Lys40 but not Arg143 influences selectivity of angiotensin conversion by human α-chymase

Abstract

Human α-chymase is an efficient angiotensin (AT) converting enzyme, selectively hydrolyzing AT I at Phe⁸ to generate bioactive AT II, which can promote cardiac hypertrophy, vascular stenosis, and hypertension. Some related enzymes, such as rat β-chymase 1, are much less selective, destroying AT by cleaving at Tyr⁴. Comparisons of chymase structure and activity led to speculation that interaction between AT and the side chain of Lys⁴⁰ or Arg¹⁴³ accounts for the human enzyme’s marked preference for Phe⁸ over Tyr⁴. To test these hypotheses, we compared AT hydrolysis by wild-type chymase with that by mutants changing Lys⁴⁰ or Arg¹⁴³ to neutral residues.
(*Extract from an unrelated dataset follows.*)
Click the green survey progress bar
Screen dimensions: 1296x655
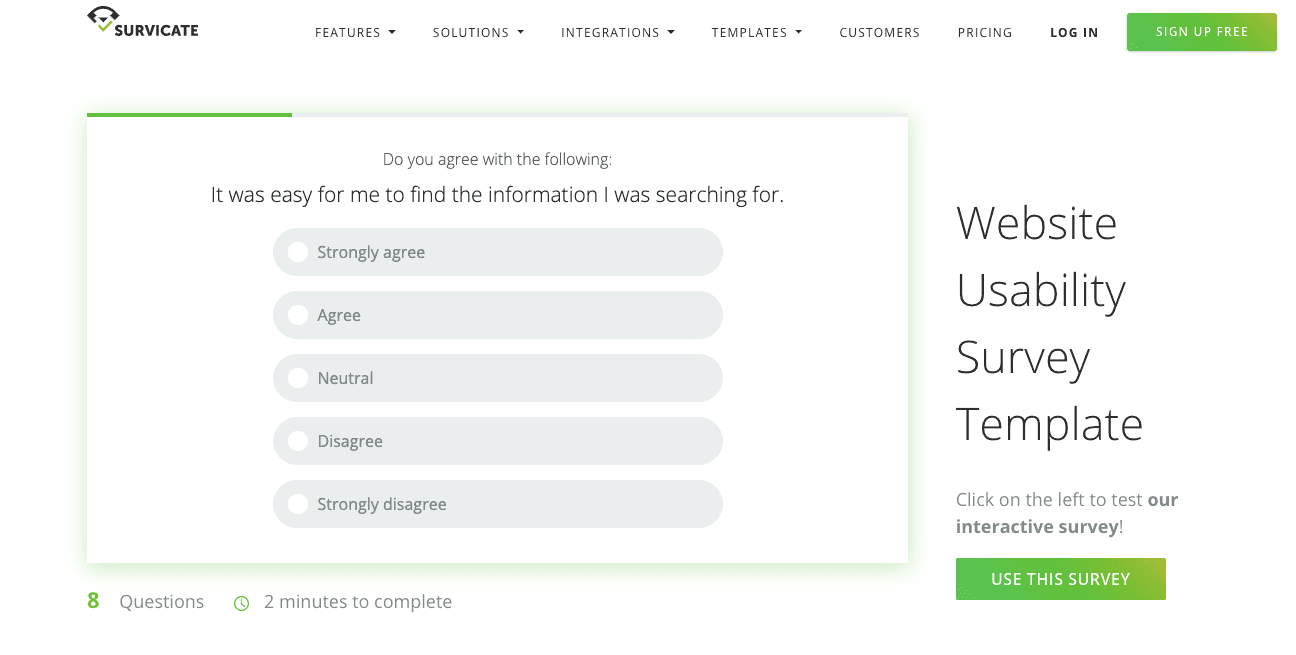tap(189, 115)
Lys⁴⁰ was exchanged for alanine, the residue found in canine α- and rat β-chymase 1, the latter being dramatically less selective for hydrolysis at Phe⁸. Arg¹⁴³ was exchanged for glutamine found in rat β-chymase 1. The Lys⁴⁰Ala mutant is a dog-like enzyme retaining strong preference for Phe⁸ but with Tyr⁴ hydrolytic rates enhanced 16-fold compared to wild-type human enzyme. Thus, of 40 residues mismatched between dog and human enzymes, a single residue accounts for most of the difference in specificity between them. The Arg¹⁴³Gln mutant, contrary to prediction, remains highly Phe⁸-selective. Therefore, Lys⁴⁰, but not Arg¹⁴³, contributes to human chymase’s remarkable preference for AT II generation over destruction.